It has been dubbed the pipsqueak of the planetary system, had a Walt Disney cartoon dog named after it, and now produced a new generation of Plutocrats peddling T-shirts with slogans calling for its salvation.
It used to be the ninth planet, the smallest member of our solar system and known to schoolkids the world over since its discovery in 1930.
Now it's just a lump of rock among thousands, 4.6 billion miles from the Sun in a region of space beyond the planet Neptune known as the Kuiper Belt. It's tough being Pluto.
Not that its demotion from a planet to a member of a new group of objects called dwarf-planets was a simple affair, as recent events at the top-dog star gazers' convention - the International Astronomical Union (IAU) - in Prague last month testified.

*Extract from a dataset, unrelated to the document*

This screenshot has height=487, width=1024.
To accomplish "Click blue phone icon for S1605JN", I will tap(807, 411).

There has long been controversy over what constitutes a planet and the meeting, representing about 10,000 astronomers worldwide, set about fixing the definition.

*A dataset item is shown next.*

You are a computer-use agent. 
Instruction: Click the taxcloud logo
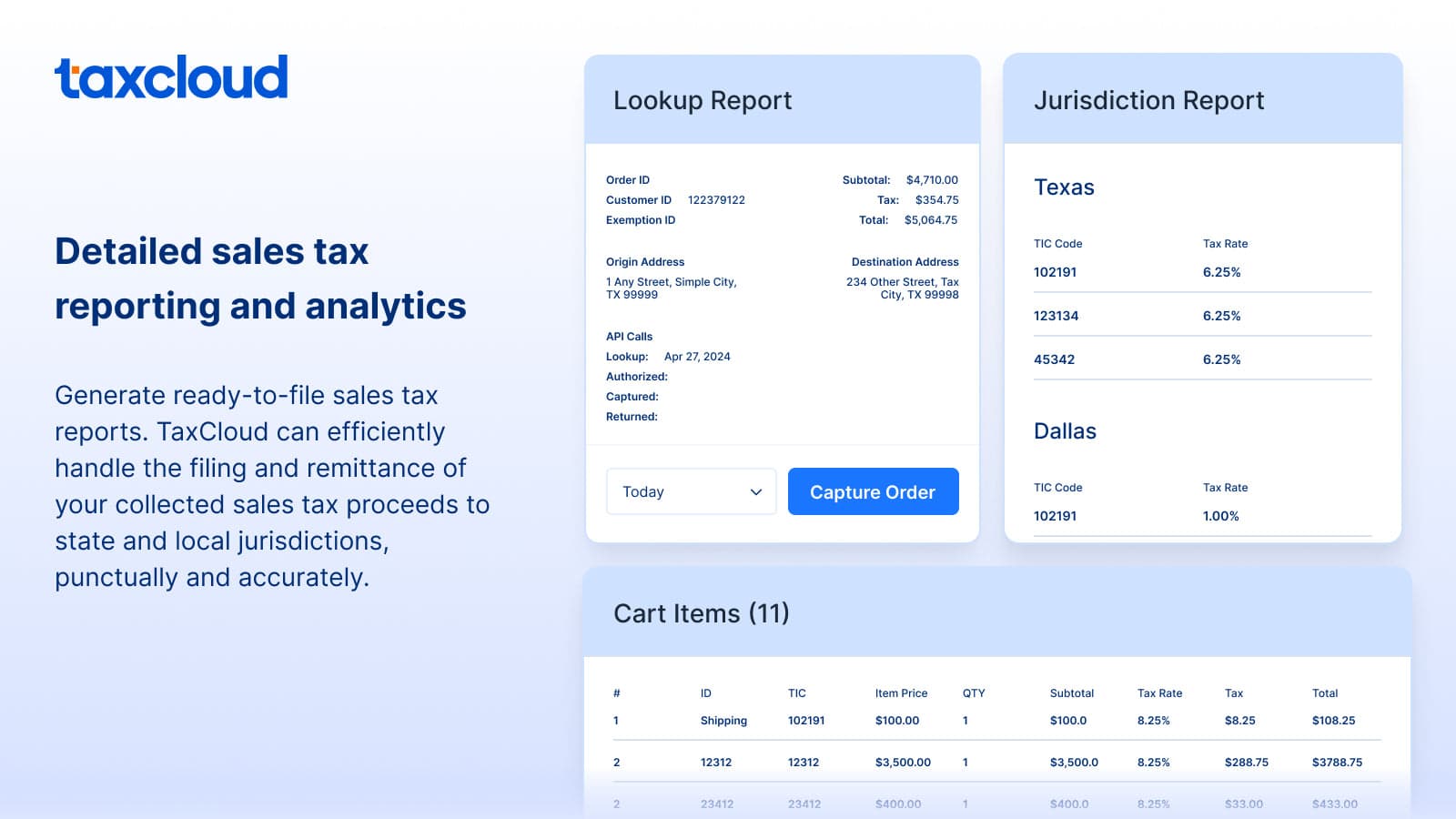(x=171, y=77)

At first it seemed easy. A planet had to go round the sun, the governing committee agreed. It also had to have enough self-gravity to be roughly spherical and could not host thermo-nuclear reactions or it would be by definition a star. Those criteria allowed Pluto, at less than half the Earth's diameter, to remain a planet and let in three other Kuiper Belt objects as well, including the largest, called UB313, nicknamed Xena, discovered by California Institute of Technology's Michael Brown in 2003.